*DATA FOR THE TASK:*
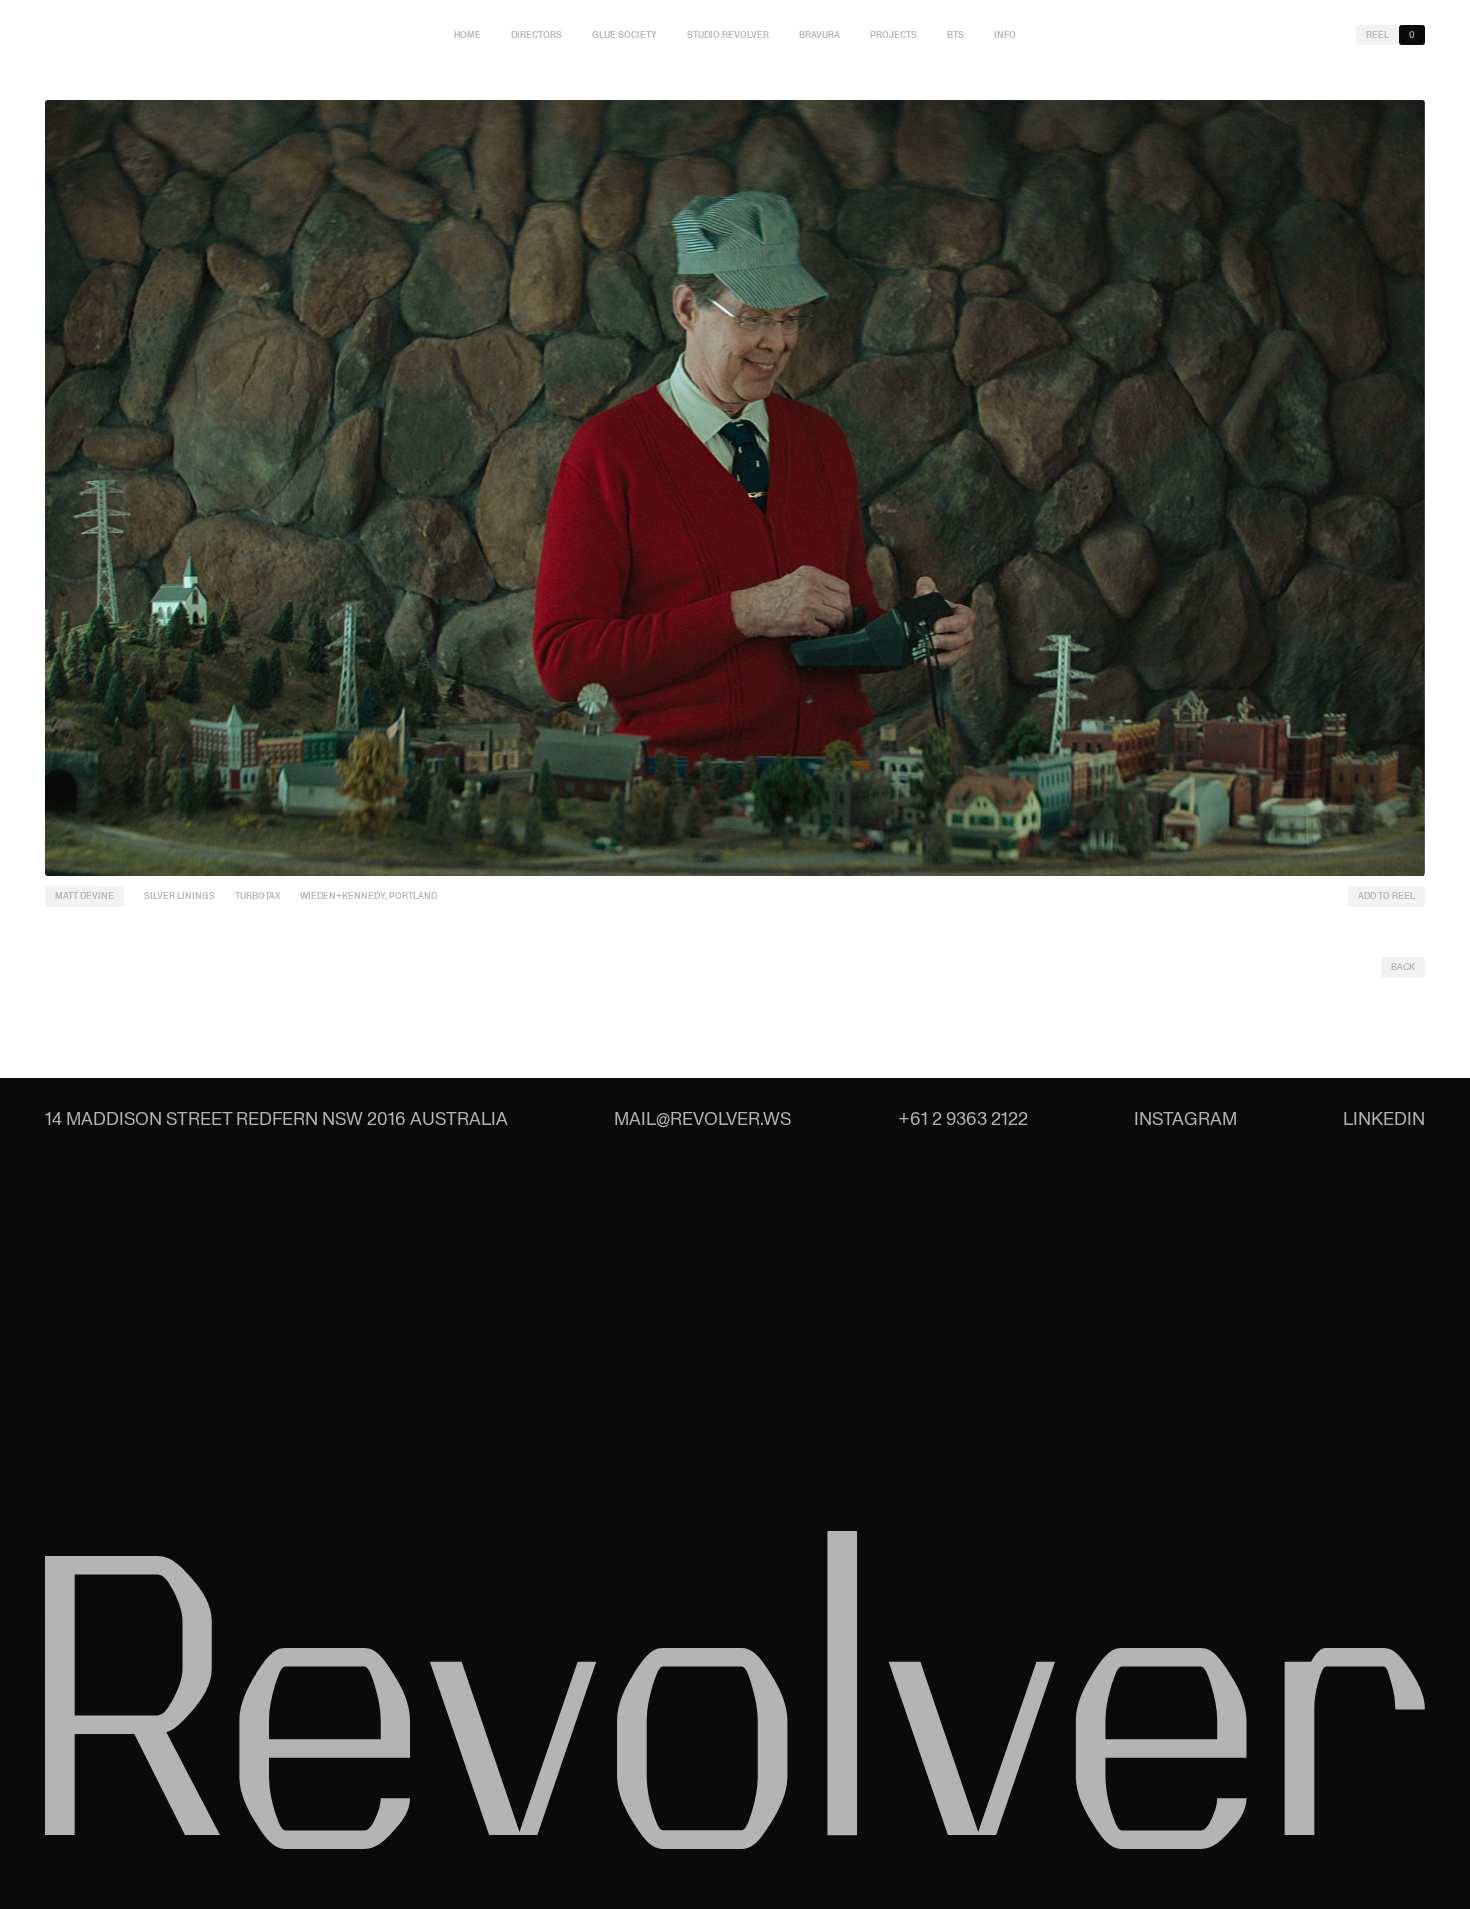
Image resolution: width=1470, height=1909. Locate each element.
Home (467, 35)
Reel (1377, 35)
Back (1403, 967)
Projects (893, 35)
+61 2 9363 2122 (963, 1118)
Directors (536, 35)
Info (1005, 35)
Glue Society (624, 35)
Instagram (1185, 1118)
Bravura (819, 35)
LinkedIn (1384, 1118)
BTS (955, 35)
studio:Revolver (728, 35)
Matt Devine (84, 896)
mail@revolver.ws (702, 1118)
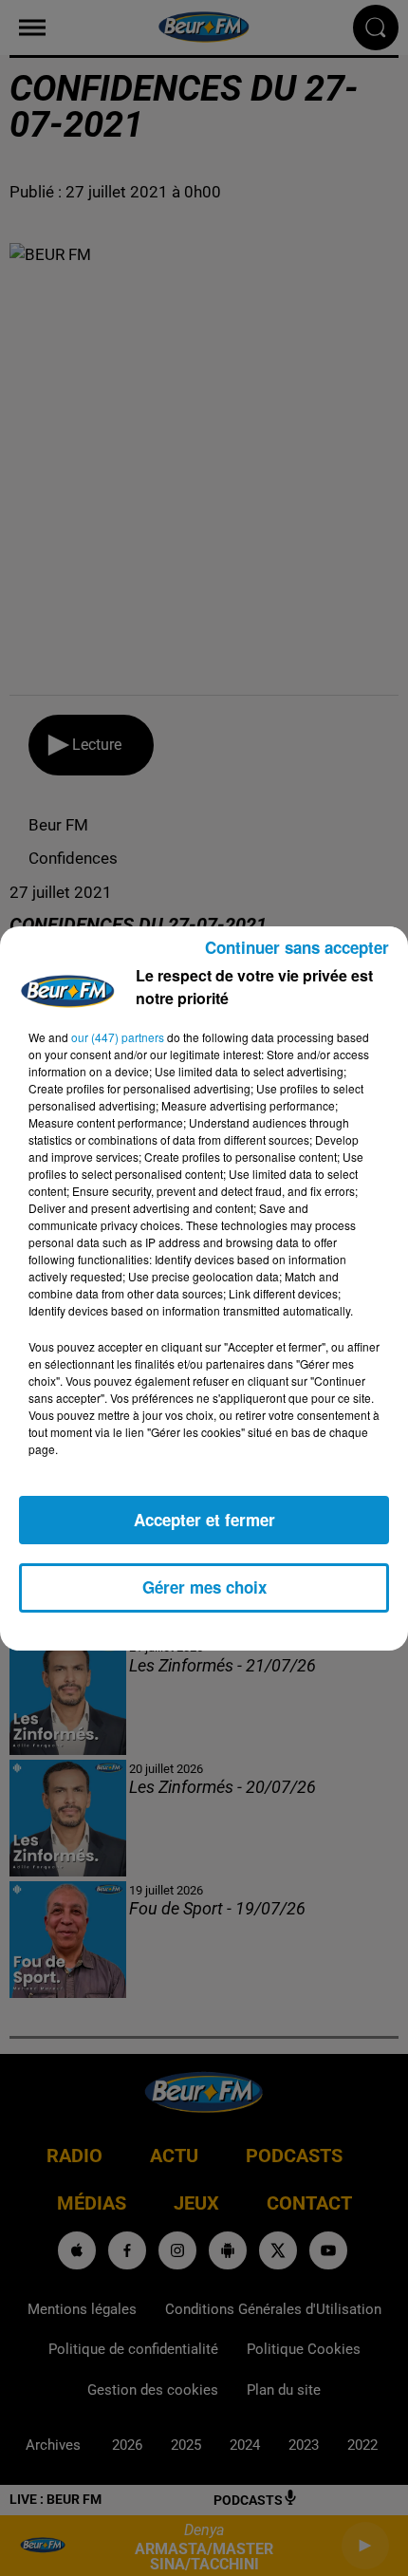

*WORK TO COMPLETE:* Restate each line above exactly, keeping pictures out.

*RESPONSE AREA:*
Image resolution: width=1470, height=1909. Locate each element.
Home (467, 35)
Reel (1377, 35)
Back (1403, 967)
Projects (893, 35)
+61 2 9363 2122 (963, 1118)
Directors (536, 35)
Info (1005, 35)
Glue Society (624, 35)
Instagram (1185, 1118)
Bravura (819, 35)
LinkedIn (1384, 1118)
BTS (955, 35)
studio:Revolver (728, 35)
Matt Devine (84, 896)
mail@revolver.ws (702, 1118)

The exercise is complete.